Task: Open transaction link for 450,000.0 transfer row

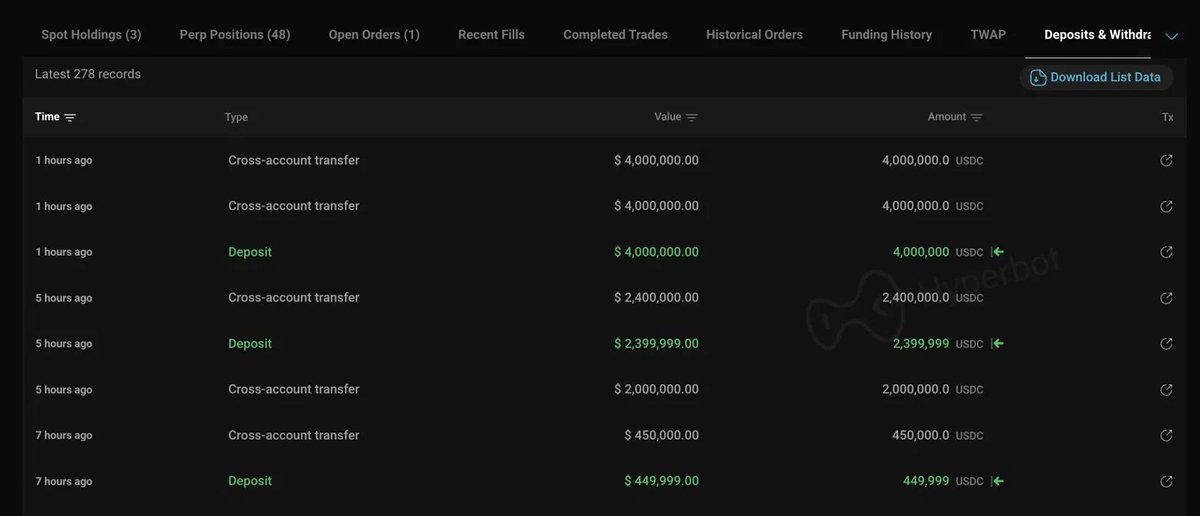Action: click(x=1166, y=435)
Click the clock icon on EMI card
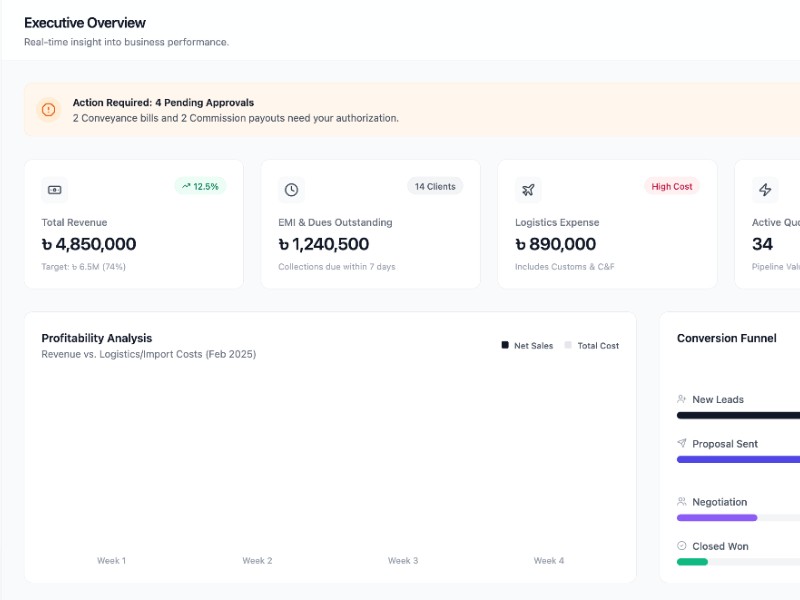 tap(291, 190)
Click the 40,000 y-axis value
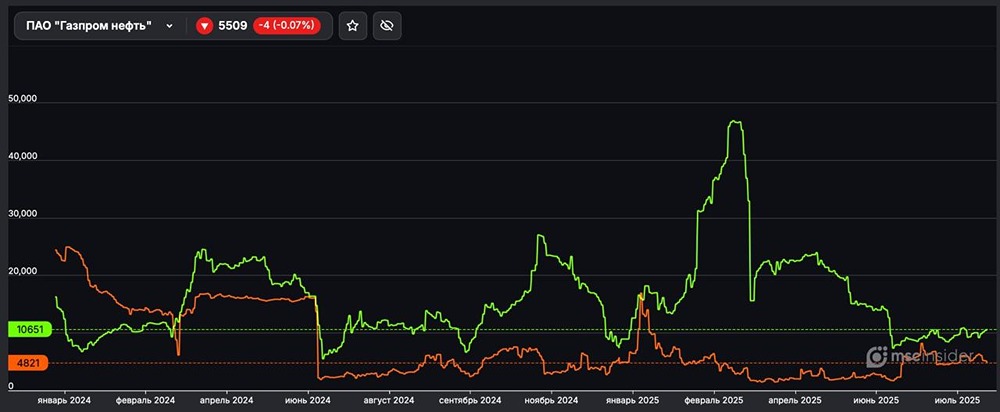This screenshot has height=412, width=1000. coord(23,157)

Task goal »
Your answer should be a precise transcript of the entries, minus the pictures.

Output below »
Task: Open transaction link for 450,000.0 transfer row

Action: click(x=1166, y=435)
Click the clock icon on EMI card
 tap(291, 190)
Click the 40,000 y-axis value
This screenshot has height=412, width=1000. coord(23,157)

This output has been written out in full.